The second layer is to recognize that the root of so much burnout is not individual but rather systemic and structural, such as inadequate funding or bureaucratic barriers. Each person has to figure out the right way to tackle these more systemic causes of burnout, whether it is trying to do so from a leadership position, or figuring out a path for advocacy that feels worthwhile. One thing to pay attention to when doing so is feeling a sensation of “flow” in that work. When does it feel more like you are being propelled, rather than having to push yourself? In my experience, this often comes from being engaged in collective action; building or joining a movement draws upon both the human desire for connection as well as strength in numbers.
First, let’s not mince words in describing how serious of a crisis health workers are facing. Rather—we should think of it as multiple, intersecting crises. Growing demands amidst an ebbing of support; less time on care and more time on paperwork; confronting racism, poverty, trauma, and an assault on fundamental rights of our patients; and threats of violence to ourselves and our colleagues. So my first thought for leaders of these institutions is to “turn the spotlight inward” and think about what practices or policies may be worsening these trends and change them, before layering on new programs.
Moral injury is a common thread across the threats to the well-being of health workers. Moral injury refers to the sense of powerlessness and confinement within systems that keep health workers from healing the people we aim to serve. It is about failing to meet our patients’ needs. For instance, being unable to address the core issue leading to a deterioration of the health of a person experiencing homelessness: a lack of housing. To address moral injury, we will need more fundamental changes to our systems of health and social care. I’m grateful that Surgeon General Vivek Murthy’s recent advisory on health worker burnout catalogs ways for different organizations to act on these systemic issues.
The last two years have been particularly tough for health workers. Navigating the pandemic has been isolating, frightening, exhausting, and humbling. But that struggle can bring about change—if we will it to. Now is the time to be investing in human resources for health, and building the resilience of systems that support them. We have a once-in-a-generation opportunity to resource and reimagine our health workforce, and to shift our “sick care” system to one that preserves and promotes health.

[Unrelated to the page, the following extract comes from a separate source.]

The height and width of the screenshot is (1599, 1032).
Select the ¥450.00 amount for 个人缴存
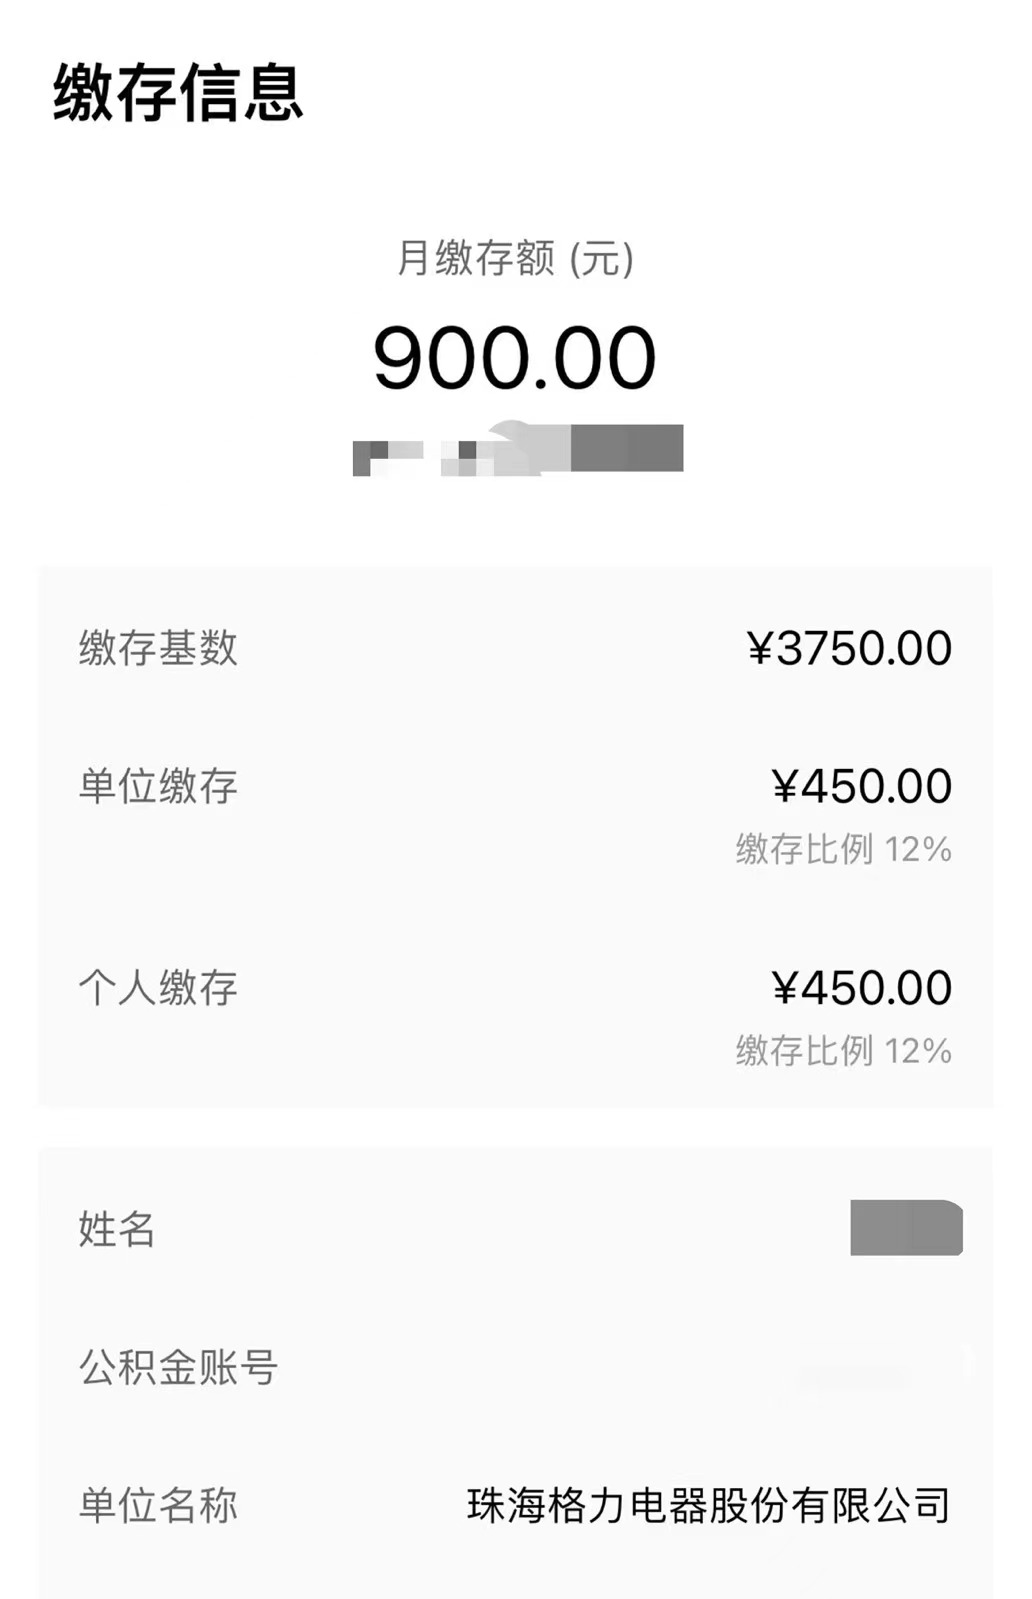(x=862, y=988)
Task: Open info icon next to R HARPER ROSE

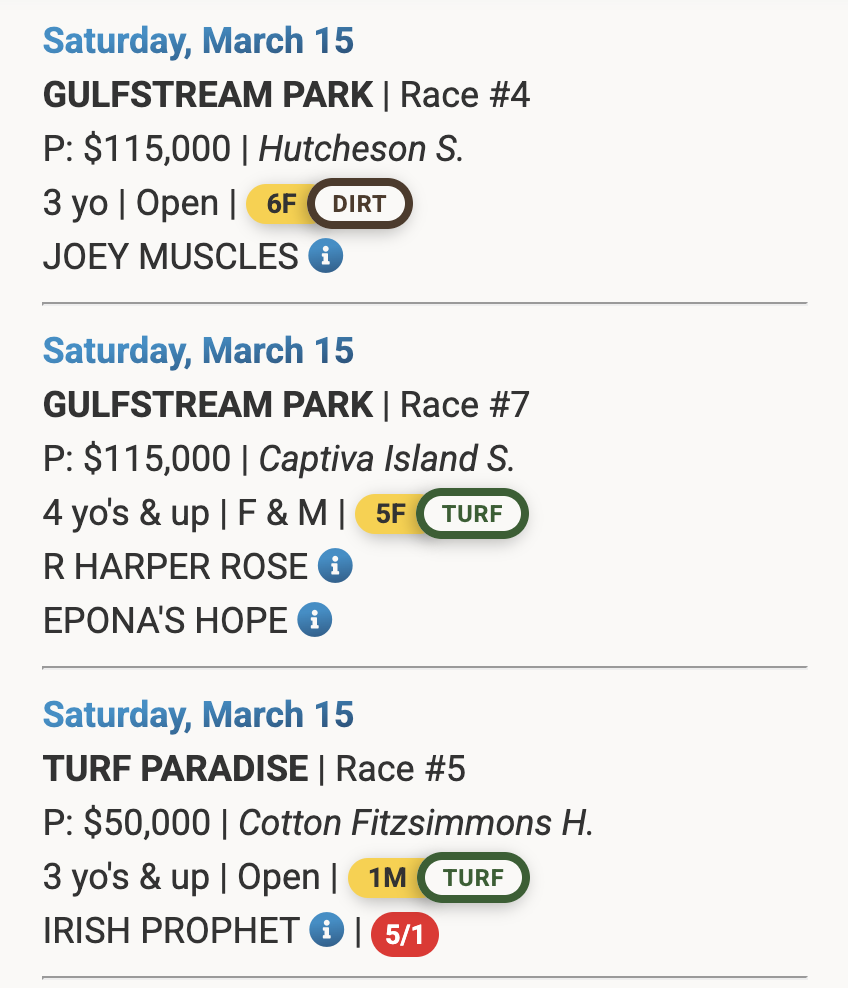Action: pos(335,567)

The workforce itself must be derived from the communities being served—professionals such as nurses, doctors, and pharmacists as well as community health workers. When organized well, community health workers can identify local concerns, risks, and causes of suffering; disseminate science-based information and promote health literacy; generate health advocacy networks, particularly around racial equity; link neighborhood knowledge with clinical expertise and public health surveillance; and create a culture of disease prevention that acknowledges the social determinants of health. We cannot afford to build our health infrastructure from scratch each time an emergency strikes. Investing in health workers builds a bulwark against future emergencies—and would be a leap forward in the times between—for slower-moving disasters from chronic diseases to climate change.